Problem requirements: In the entries below, locate the line with "This screenshot has height=446, width=743.", then give again that line and all lines after it, exactly, with pictures omitted.

Input:
+-------+

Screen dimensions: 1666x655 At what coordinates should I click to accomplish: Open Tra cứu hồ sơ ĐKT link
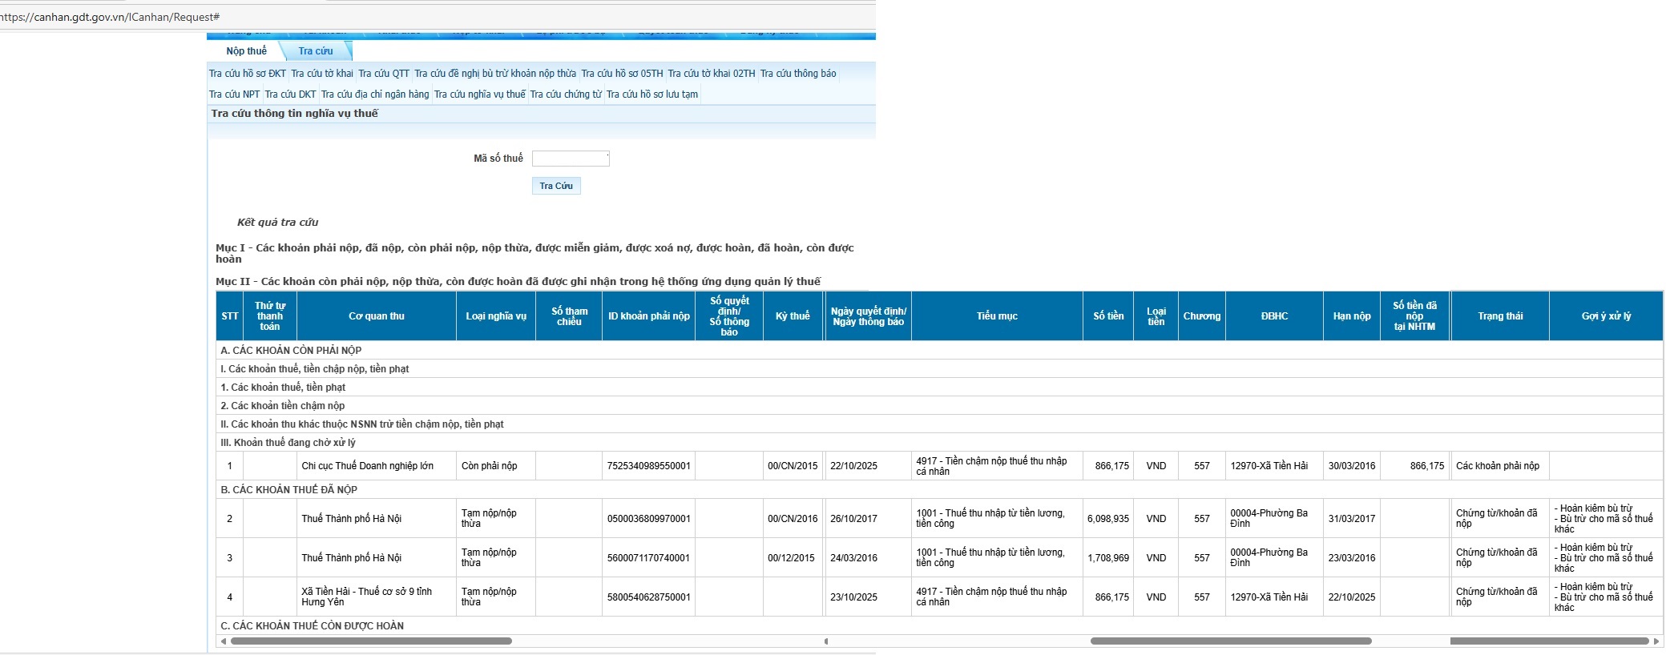[248, 74]
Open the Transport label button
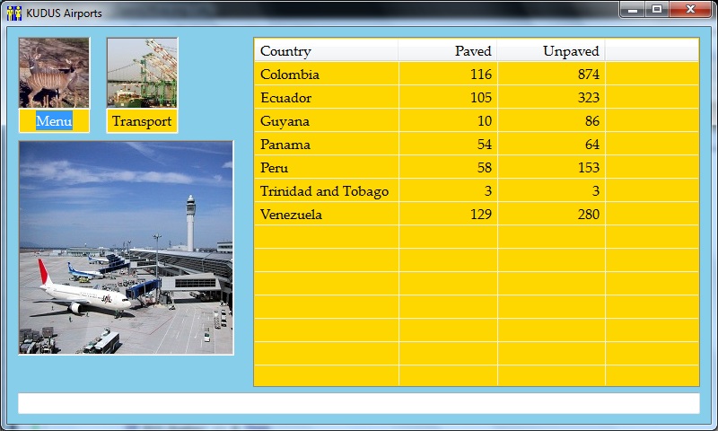 coord(142,121)
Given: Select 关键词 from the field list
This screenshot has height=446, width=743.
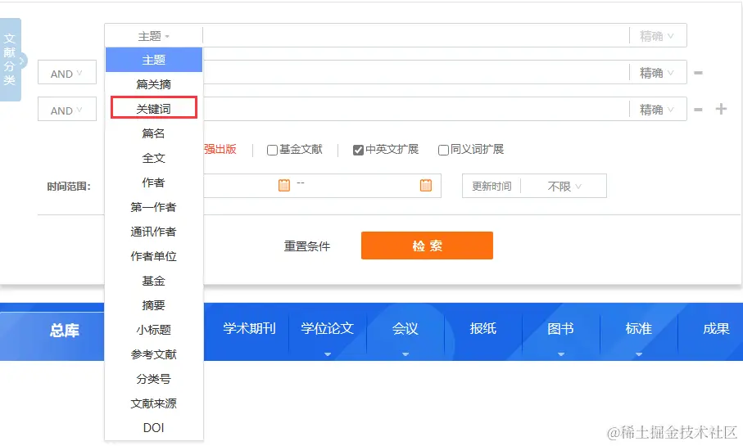Looking at the screenshot, I should pos(153,108).
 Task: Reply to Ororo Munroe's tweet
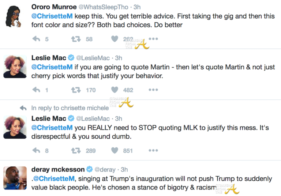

+-------+

Written solution:
This screenshot has height=446, width=743.
Looking at the screenshot, I should pos(153,108).
 Task: Reply to Ororo Munroe's tweet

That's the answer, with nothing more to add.